In costante pericolo

Anche qui ovviamente i migranti non sono sicuri.  Venerdì sera si è sfiorata la tragedia quando un albero,  strappato dal vento, è atterrato su cinque tende all’interno della quale dormivano   25 etiopi. Fossero stati in piedi o seduti sarebbe stata tragedia.  Ma quale destino per queste persone?  “Poco cibo, senza riparo, senza vestiti ”  dice Ahmel,  Etiope con nome inventato al momento,  è arrivato da poco al ‘The Jungle’ , non pensava di trovare questa situazione a Calais: “Questa è l’Europa. Questa è l’Unione europea! Dove sono i diritti umani? Siamo umani. Siamo neri, ma siamo esseri umani”.14381979104566

 

Anche qui  “The Jungle”  non sembra una cosa temporanea. Gli immigrati vogliono stabilirsi in Europa, cercare un lavoro.
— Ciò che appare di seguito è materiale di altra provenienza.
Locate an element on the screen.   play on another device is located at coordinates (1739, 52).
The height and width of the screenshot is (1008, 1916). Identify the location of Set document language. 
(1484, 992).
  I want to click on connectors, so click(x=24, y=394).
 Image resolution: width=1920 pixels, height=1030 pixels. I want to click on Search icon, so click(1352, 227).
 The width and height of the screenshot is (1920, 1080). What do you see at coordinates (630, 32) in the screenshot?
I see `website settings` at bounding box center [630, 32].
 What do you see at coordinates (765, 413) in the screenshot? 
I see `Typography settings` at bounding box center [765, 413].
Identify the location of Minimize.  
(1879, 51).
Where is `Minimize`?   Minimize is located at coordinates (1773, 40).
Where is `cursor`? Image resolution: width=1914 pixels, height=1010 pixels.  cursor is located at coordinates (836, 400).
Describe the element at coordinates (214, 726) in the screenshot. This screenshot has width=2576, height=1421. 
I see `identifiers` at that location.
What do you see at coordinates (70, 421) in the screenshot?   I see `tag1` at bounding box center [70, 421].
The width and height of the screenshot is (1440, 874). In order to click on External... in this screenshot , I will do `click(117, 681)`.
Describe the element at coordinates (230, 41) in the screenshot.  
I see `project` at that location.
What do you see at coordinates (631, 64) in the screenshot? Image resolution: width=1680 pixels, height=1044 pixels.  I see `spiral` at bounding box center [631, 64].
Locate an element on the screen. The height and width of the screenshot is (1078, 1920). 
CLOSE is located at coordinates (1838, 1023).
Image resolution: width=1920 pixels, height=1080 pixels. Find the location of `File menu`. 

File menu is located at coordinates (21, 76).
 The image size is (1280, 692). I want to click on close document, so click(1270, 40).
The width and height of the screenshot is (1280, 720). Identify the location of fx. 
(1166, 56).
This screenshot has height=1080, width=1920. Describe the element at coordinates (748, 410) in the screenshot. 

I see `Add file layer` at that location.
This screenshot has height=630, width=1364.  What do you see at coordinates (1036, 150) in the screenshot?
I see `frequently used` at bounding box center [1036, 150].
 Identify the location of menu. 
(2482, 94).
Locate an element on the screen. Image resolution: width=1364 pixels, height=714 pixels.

Per fare questo c’è la necessità, prima di tutto, di imparare una lingua : francese, inglese.  Molti sono gli insegnanti volontari che contribuiscono in questo. Da tre settimane funziona una “scuola” aperta grazie alla determinazione di Sumako, un immigrato nigeriano che vive da molti mesi nel campo  “ E’ una struttura molto solida. Difficile è stato trovare i pallet  ma ora so che anche sotto la pioggia e brutto tempo, la parte interna è al sicuro”, dice aprendo la porta della scuola . All’interno mappe, disegni, sedie di diversi modelli e materiale scolastico di ogni genere. Quasi tutto quello che si vede sono donazioni di cittadini.

 Sostegno dai  vicini

Di tutta questa situazione sono colpiti anche i cittadini di Calais che non sono indifferenti a questa ondata di migranti.  Anche in questa città i migranti sono oggetto di conversazione e , come spesso accade,  gruppi minori di cittadini fanno di tutto per cacciarli  via con violenza e minacce. Certo sono la minoranza ma sono rumorosi e possono veramente creare ulteriori problemi senza contribuire alla soluzione di questa Lampedusa francese.